La sua risposta è stata del tutto insoddisfacente.

Quando a chiedere il pignoramento è una banca, il giudice deve verificare il contratto del mutuo stipulato e che l’istituto di credito sia inserito nell’elenco delle banche convenzionate presso il Ministero delle Infrastrutture e dei Trasporti: senza queste condizioni non è possibile procedere. Sono stati considerati validi i cavilli burocratici sulla modalità con cui si è comunicata la procedura esecutiva alle amministrazioni interessate e sul convenzionamento delle banche, ma cosa ancora più grave il sottosegretario ha affermato che la norma faceva riferimento a «mutui stipulati successivamente all’entrata in vigore della legge di bilancio 2021», lasciando di fatto fuori dalla norma tutte le procedure in atto.

Non si fermano dunque gli sgomberi e la vendita all’asta di alloggi che sono stati in larga parte già pagati da chi li abita, riconoscendo come prioritari i crediti delle banche e tutelando chi si è appropriato dei finanziamenti pubblici per speculare. Il sindacato ASIA Usb, che da anni segue queste vertenze denuncia «questo grave comportamento che mira a coprire la gestione speculativa e privatistica di un patrimonio nato per affrontare il disagio abitativo delle famiglie con redditi medio bassi, lasciato colpevolmente in mano a finte cooperative e ditte costruttrici che hanno truffato decine di migliaia di inquilini».

Foto di Carlo Armanni da Flickr

Angelo Fascetti di Asia Usb ci racconta che non tutti i Tribunali si comportano così «il Tribunale di Catanzaro ha emanato una circolare il 14 marzo di quest’anno su come procedere per le procedure pendenti e ha stabilito che il Curatore, il Commissario Giudiziale e il gestore della crisi provvedano con urgenza e il via prioritaria a verificare se la procedura abbia a oggetto immobili realizzati in regime di edilizia convenzionata o agevolata finanziati in tutto o in parte con risorse pubbliche e in quel caso si provveda all’immediata sospensione dell’attività di liquidazione e a richiedere al Giudice la sospensione della procedura.
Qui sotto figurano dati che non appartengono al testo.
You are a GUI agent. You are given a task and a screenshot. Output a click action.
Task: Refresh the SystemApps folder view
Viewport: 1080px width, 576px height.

La stessa cosa ha stabilito il Tribunale di Terni il 24 aprile. A Roma si continua invece a far finta di niente».

Adesso per Denis e per chi vive la sua condizione è una lotta contro il tempo: «Ottobre è dietro l’angolo», ci dice e «la banca richiede una somma pari al mutuo rimanente che i soci non hanno più avuto modo di poter pagare, anche avendone l’intenzione. Instaurando una procedura di pignoramento la somma dovuta sta lievitando!».